Aufgabenstellung:
a) Überarbeite im Textauszug die Passage, die mit „Keine pflegeleichte Familie“ beginnt und bis einschließlich „Fähigkeiten verliehen hat.“ reicht. Ersetze darin „Geduld“ durch „Ausdauer“.
b) Welchen Beruf übt Mama Peachey laut dem Textauszug aus?

Textauszug:
———
Ein absolut glaubwürdiges Szenario und schöner Schlamassel, in den sich Mister Tavish, toller Hund und psychologisches Superhirn, in Meg Rosoffs famoser Familiengeschichte Glück für alle Felle begibt.
Nur die sonst sehr kluge Kinderbuchexpertin Ute Wegmann hat in ihrer Radiosendung den ziemlich dummen Einwand vorgebracht, das sei ja ein Frauenbild wie aus den 50ern. Blödsinn, denn erstens hat Mama Peachey einen guten Job als Buchhalterin, dem sie unverändert nachgeht. Und zweitens ist es in jeder modernen Familie nachweislich so, dass die Mütter am meisten im Haushalt arbeiten, neben ihren bezahlten Jobs, in ihrer Freizeit. Weil es auch nach mindestens 50 Jahren Frauenbewegung, Gleichberechtigung und Emanzipation immer noch nicht klappt mit der fairen Arbeitsteilung. Meg Rosoffs vermeintlich harmlose Tiergeschichte hat es also in sich.

Keine pflegeleichte Familie

Der andere raffinierte Dreh ist, dass der Hund die Familie adoptiert: »Er spürte sofort, dass sie nicht zu den pflegeleichten Familien gehörte. Ob sie schon sehr früh traumatisiert worden waren oder von Natur aus schwierig, konnte Mister Tavish natürlich nicht wissen. Aber er wusste, sie zu adoptieren würde Geduld, Disziplin und harte Arbeit erfordern … Doch es war schon zu spät. Mister Tavish hatte sich in die Peacheys verliebt.«
Nach Eoin Colfers Der Hund, der sein Bellen verlor ist jetzt auch Meg Rosoff auf den Hund als besonderes Familienmitglied gekommen. Wobei sie bereits 2013 in Alles was ich weiß über dich der zwölfjährigen Mila auch ein paar bemerkenswerte Fähigkeiten verliehen hat.
———
Rohdaten:
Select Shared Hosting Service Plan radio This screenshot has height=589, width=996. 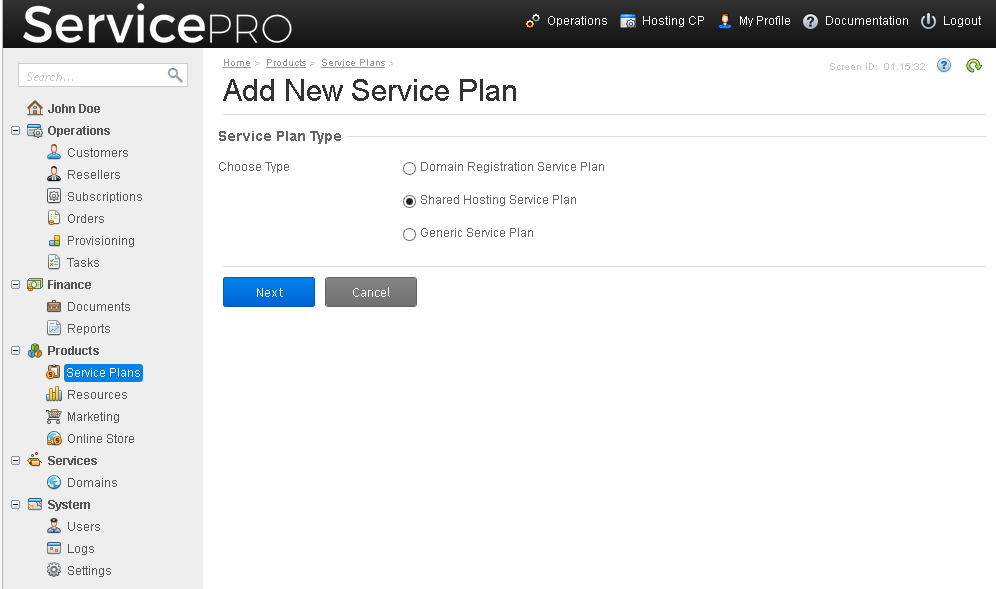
———
Lösungen:
a)
Keine pflegeleichte Familie

Der andere raffinierte Dreh ist, dass der Hund die Familie adoptiert: »Er spürte sofort, dass sie nicht zu den pflegeleichten Familien gehörte. Ob sie schon sehr früh traumatisiert worden waren oder von Natur aus schwierig, konnte Mister Tavish natürlich nicht wissen. Aber er wusste, sie zu adoptieren würde Ausdauer, Disziplin und harte Arbeit erfordern … Doch es war schon zu spät. Mister Tavish hatte sich in die Peacheys verliebt.«
Nach Eoin Colfers Der Hund, der sein Bellen verlor ist jetzt auch Meg Rosoff auf den Hund als besonderes Familienmitglied gekommen. Wobei sie bereits 2013 in Alles was ich weiß über dich der zwölfjährigen Mila auch ein paar bemerkenswerte Fähigkeiten verliehen hat.

b) Sie arbeitet als Buchhalterin.